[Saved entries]
══════════

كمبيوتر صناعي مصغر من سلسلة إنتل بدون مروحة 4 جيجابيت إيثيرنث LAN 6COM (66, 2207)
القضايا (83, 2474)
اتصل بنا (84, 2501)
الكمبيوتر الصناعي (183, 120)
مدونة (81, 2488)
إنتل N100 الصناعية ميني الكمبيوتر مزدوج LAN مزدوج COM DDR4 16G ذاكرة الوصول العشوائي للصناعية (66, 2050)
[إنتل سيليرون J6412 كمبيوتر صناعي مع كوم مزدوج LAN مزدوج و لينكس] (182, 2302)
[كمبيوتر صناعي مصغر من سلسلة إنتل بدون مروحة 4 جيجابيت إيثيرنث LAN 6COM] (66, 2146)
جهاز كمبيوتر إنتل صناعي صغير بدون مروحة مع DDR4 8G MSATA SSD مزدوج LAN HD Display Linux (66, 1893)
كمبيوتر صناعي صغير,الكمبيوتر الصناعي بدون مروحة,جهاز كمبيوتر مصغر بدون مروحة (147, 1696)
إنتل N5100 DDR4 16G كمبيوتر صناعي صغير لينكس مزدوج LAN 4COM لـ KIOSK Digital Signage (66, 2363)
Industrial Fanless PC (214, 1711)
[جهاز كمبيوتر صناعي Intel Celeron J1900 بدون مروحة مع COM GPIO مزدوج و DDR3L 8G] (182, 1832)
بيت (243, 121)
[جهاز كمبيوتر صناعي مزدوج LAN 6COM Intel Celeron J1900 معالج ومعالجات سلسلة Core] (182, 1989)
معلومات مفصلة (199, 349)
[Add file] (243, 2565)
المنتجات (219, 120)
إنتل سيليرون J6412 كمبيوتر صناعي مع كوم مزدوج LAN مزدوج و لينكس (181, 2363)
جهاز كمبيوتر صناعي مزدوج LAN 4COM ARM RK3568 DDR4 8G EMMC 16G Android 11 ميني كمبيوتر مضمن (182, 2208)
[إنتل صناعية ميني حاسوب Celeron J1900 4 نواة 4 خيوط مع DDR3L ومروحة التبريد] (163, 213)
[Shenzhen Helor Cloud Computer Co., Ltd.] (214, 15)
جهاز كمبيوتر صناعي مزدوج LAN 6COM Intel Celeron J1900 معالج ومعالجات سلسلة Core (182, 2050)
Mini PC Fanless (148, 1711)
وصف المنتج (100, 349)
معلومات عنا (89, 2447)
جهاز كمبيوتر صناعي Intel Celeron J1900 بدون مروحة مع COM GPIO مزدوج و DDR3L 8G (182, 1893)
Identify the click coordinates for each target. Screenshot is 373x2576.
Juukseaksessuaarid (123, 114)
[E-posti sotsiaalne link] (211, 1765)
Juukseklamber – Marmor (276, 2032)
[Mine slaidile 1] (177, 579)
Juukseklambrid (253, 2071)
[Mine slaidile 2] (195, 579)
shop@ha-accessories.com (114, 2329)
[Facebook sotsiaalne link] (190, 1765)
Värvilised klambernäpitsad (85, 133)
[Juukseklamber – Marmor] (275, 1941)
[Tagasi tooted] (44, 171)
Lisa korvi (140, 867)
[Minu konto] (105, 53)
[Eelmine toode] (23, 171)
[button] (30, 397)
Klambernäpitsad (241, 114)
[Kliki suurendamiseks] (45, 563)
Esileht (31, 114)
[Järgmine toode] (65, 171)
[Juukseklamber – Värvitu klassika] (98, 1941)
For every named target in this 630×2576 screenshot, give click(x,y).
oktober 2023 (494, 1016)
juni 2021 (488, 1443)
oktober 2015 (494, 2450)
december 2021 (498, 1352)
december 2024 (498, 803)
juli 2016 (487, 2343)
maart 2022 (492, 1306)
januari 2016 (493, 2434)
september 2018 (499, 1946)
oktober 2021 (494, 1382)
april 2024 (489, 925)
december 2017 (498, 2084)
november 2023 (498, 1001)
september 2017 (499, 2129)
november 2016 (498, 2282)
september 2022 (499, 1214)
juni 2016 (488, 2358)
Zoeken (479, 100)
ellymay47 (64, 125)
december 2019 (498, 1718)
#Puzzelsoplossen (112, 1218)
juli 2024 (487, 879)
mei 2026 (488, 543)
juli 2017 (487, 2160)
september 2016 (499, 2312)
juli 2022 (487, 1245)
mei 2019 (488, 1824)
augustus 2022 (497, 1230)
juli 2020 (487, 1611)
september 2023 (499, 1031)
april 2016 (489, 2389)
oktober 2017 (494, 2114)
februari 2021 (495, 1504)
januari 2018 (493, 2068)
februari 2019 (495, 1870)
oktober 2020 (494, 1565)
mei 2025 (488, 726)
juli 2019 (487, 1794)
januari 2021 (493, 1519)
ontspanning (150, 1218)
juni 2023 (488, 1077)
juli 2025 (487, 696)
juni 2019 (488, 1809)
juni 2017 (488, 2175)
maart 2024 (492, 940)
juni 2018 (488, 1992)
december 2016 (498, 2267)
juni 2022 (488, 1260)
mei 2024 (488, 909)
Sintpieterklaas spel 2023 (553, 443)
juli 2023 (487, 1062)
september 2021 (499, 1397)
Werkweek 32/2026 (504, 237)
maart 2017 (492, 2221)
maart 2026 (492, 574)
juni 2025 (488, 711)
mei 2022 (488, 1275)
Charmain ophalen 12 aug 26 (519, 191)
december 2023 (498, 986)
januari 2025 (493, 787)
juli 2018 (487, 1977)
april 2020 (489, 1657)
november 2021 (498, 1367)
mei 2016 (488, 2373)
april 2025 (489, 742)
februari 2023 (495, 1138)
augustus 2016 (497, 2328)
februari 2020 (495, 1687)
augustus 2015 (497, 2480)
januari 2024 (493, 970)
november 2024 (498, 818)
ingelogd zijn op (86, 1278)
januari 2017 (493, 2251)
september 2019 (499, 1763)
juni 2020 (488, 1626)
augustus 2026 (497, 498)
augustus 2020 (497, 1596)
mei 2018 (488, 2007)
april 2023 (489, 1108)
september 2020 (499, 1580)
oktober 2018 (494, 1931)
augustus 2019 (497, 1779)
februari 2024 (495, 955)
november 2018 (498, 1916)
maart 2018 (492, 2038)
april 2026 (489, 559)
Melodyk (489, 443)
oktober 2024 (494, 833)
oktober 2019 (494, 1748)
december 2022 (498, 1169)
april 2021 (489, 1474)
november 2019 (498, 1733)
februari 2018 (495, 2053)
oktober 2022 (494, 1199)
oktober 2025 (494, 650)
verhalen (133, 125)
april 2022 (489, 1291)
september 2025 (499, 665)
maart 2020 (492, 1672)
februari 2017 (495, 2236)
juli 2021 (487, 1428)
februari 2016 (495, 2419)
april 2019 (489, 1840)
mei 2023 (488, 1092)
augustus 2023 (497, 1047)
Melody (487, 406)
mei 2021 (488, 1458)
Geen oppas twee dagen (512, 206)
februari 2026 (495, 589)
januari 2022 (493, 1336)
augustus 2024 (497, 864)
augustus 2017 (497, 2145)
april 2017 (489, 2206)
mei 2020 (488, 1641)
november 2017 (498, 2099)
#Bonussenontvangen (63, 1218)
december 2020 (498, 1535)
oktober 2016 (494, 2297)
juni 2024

══════════

Exercise details:
Working from the entries above, return all lines that contain "januari".

Answer to this task:
januari 2016 (493, 2434)
januari 2018 (493, 2068)
januari 2021 (493, 1519)
januari 2025 (493, 787)
januari 2024 (493, 970)
januari 2017 (493, 2251)
januari 2022 (493, 1336)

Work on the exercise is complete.